#### Texte
« Ils ont essayé et cela leur a apporté des bénéfices »: comment on devient un ado harceleur


Dans ma classe, en sixième, il y avait le plus grand de mes cauchemars. Une fille qui n’était pourtant pas bien grande – elle était même plus menue que moi. Elle, son ton acerbe et sa langue acérée qui était parvenue à liguer, je ne sais comment, l’une de mes amies d’enfance contre moi. Je ne me souviens plus que confusément de cette période, mais je la vois, elle. Je me souviens peu de la teneur des altercations – des moqueries sur mes boutons d’acné, des remarques selon lesquelles elle était sûre que je n’avais qu’un futur et que ce futur était de vivre seule sous les ponts – mais je me rappelle de sa présence malveillante, et des ricanements de l’amie qui l’avait rejointe. J’étais assez timorée à l’époque, incapable de me défendre, et je me rappelle d’après-midis à me lamenter dans les cabines téléphoniques de la ville.

(Entrées enregistrées)

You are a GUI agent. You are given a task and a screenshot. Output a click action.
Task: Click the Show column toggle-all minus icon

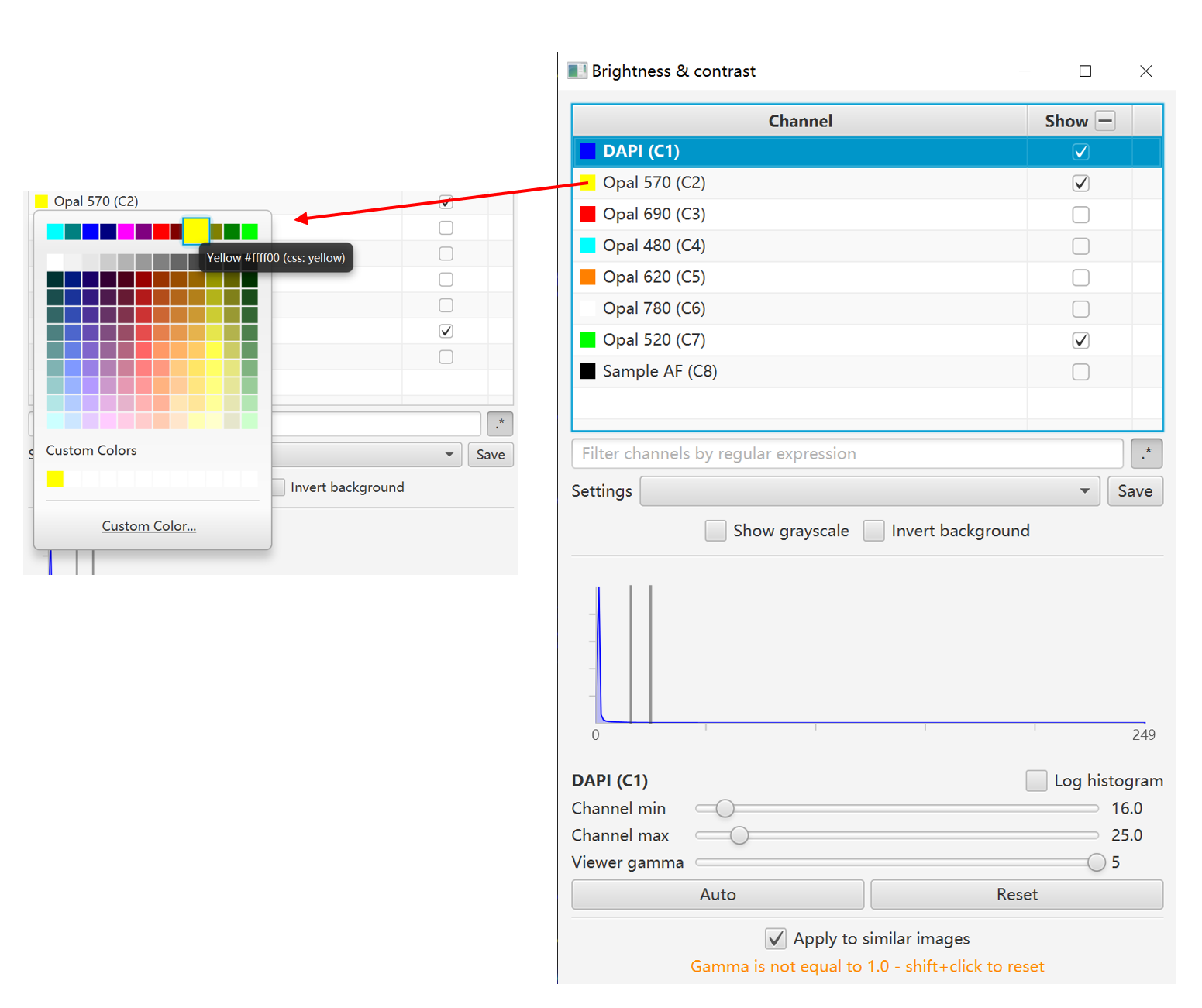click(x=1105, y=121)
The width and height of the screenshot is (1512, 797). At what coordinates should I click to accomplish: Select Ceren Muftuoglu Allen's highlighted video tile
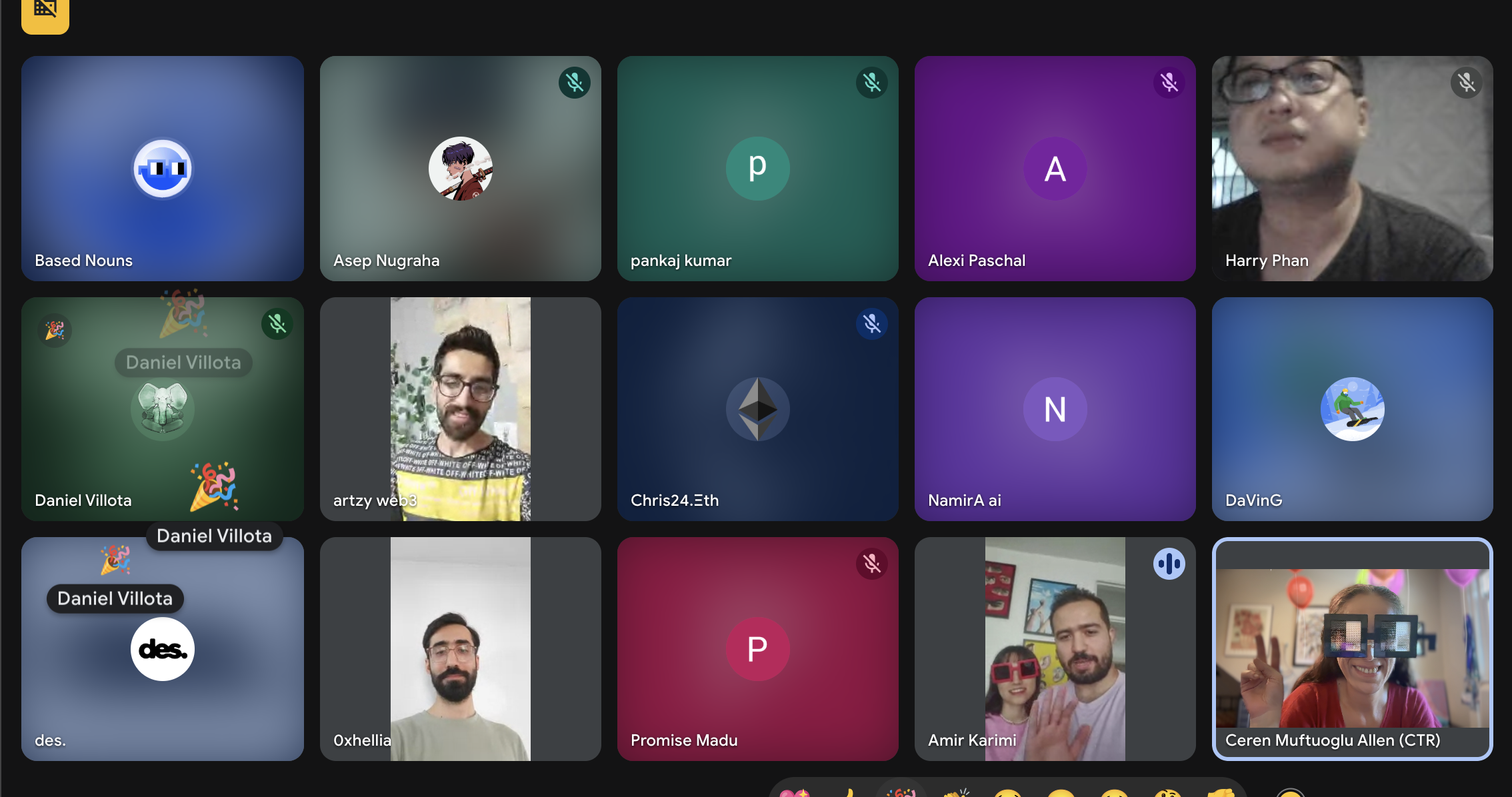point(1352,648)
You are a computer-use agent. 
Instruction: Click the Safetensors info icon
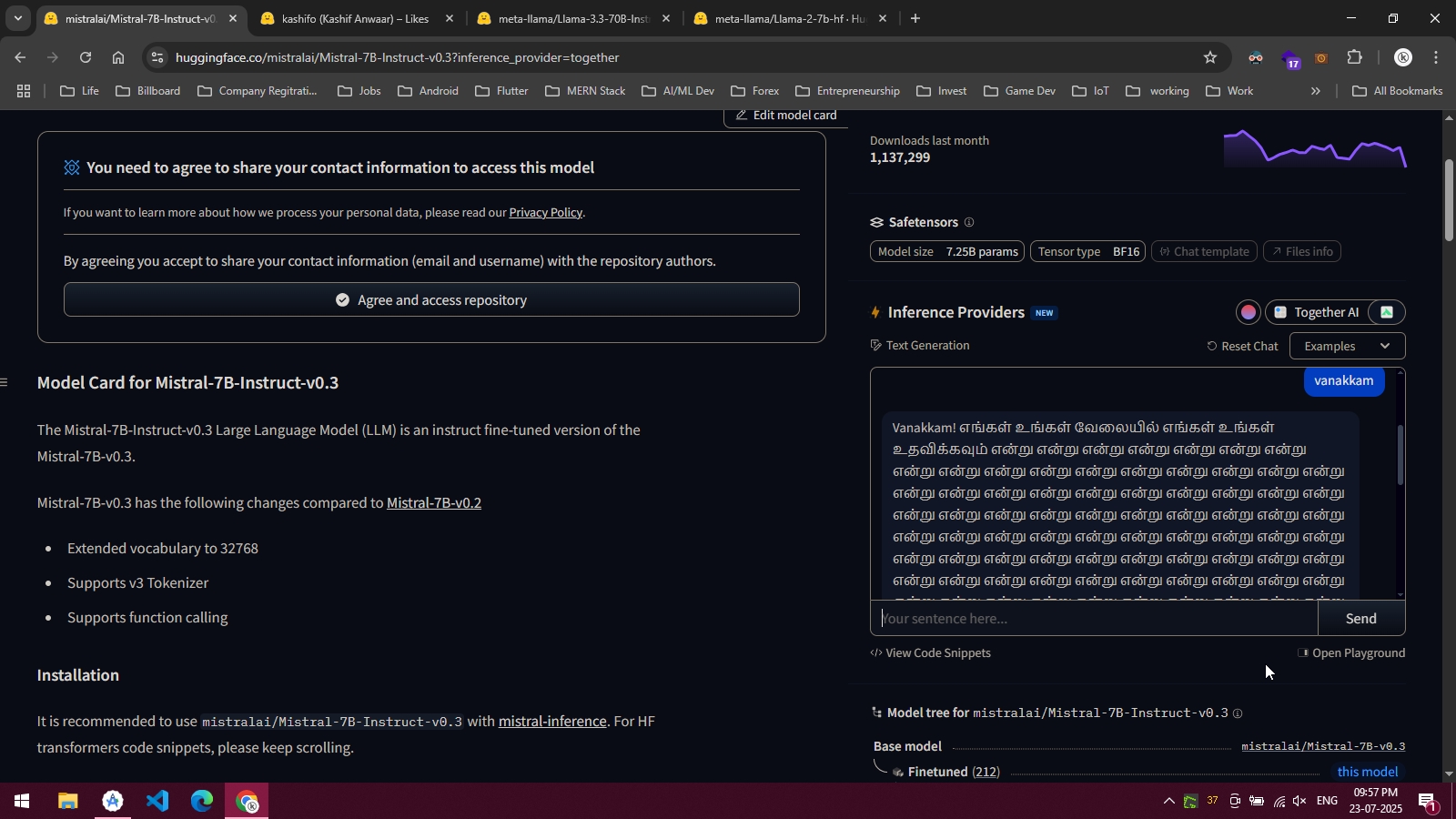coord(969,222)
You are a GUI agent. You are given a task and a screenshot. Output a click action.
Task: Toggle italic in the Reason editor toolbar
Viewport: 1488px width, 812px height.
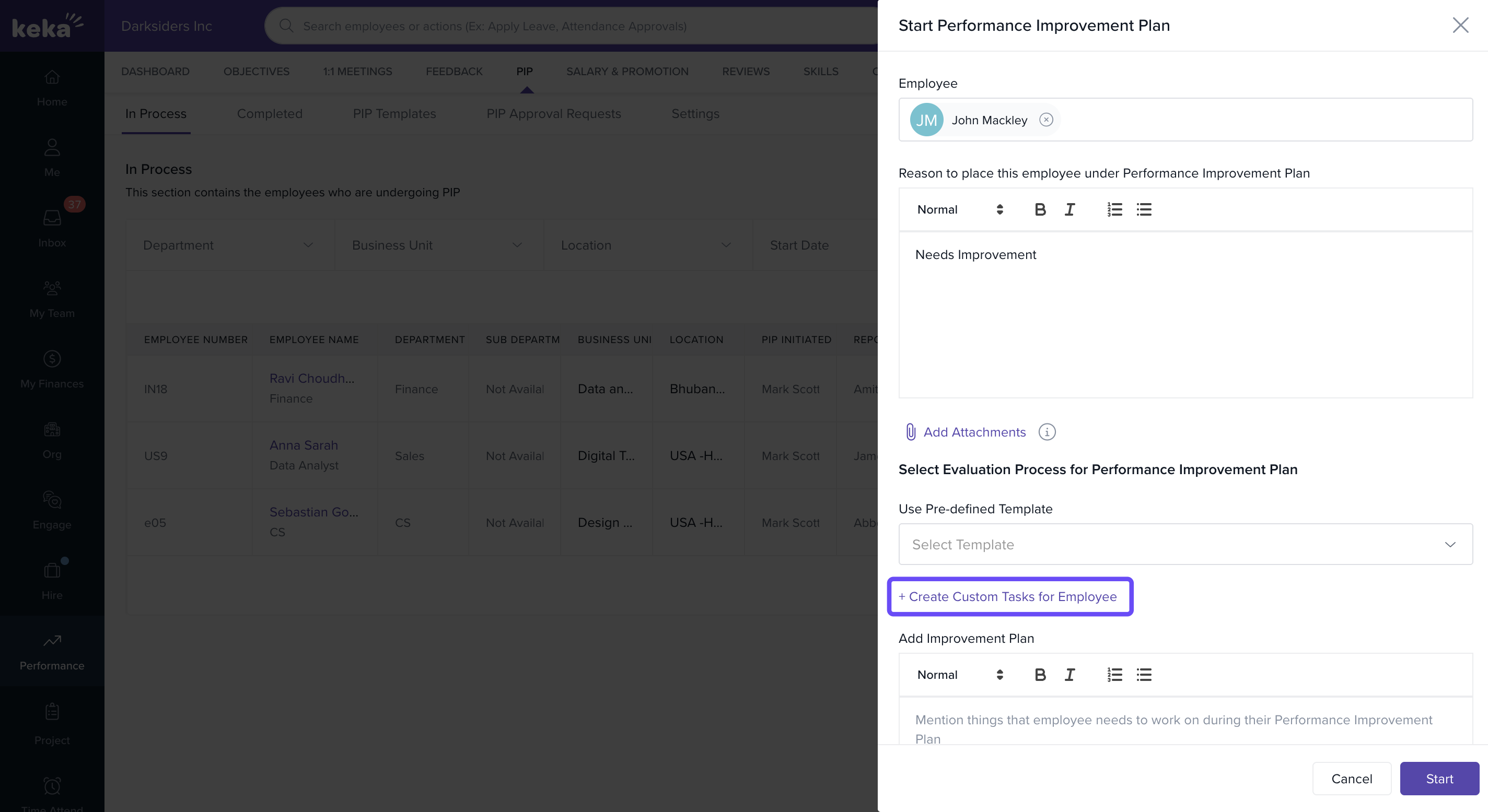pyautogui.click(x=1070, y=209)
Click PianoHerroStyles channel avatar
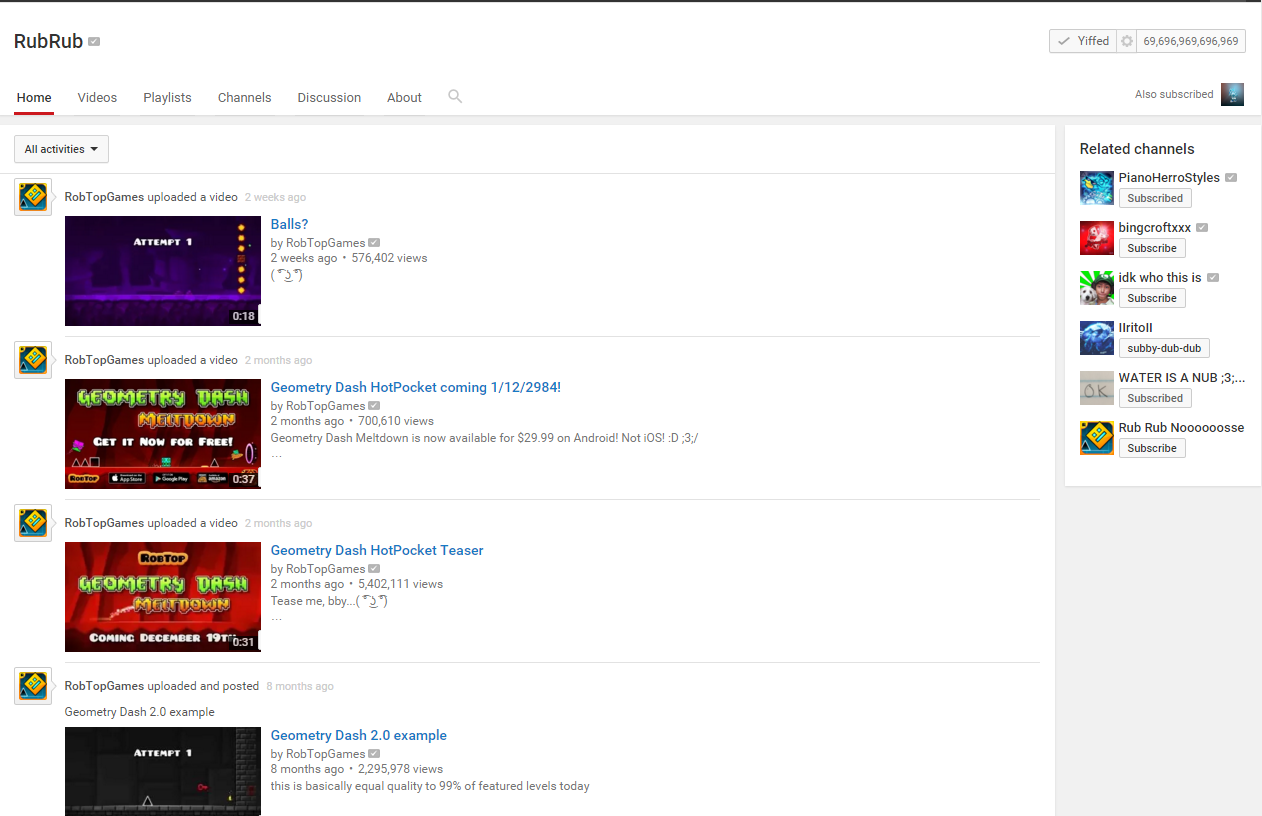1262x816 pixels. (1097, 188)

#### À faire
(1) Selon le texte, quel avenir la fille prédisait-elle à la narratrice ?
(2) Résumez le texte en deux phrases.
(3) D'après le texte, comment la fille pouvait-elle être « le plus grand de mes cauchemars » alors qu'elle n'était « pas bien grande » ?

#### Solutions
(1) Elle était sûre que la narratrice vivrait seule sous les ponts.

(2) La narratrice se souvient d'une camarade de sixième, plus menue qu'elle mais au ton acerbe, qui se moquait d'elle et avait ligué contre elle l'une de ses amies d'enfance. Assez timorée et incapable de se défendre, elle passait des après-midis à se lamenter dans les cabines téléphoniques de la ville.

(3) Ce n'était pas sa taille qui faisait peur, mais son ton acerbe et sa langue acérée. Elle s'en servait pour se moquer de la narratrice et était parvenue à liguer contre elle l'une de ses amies d'enfance.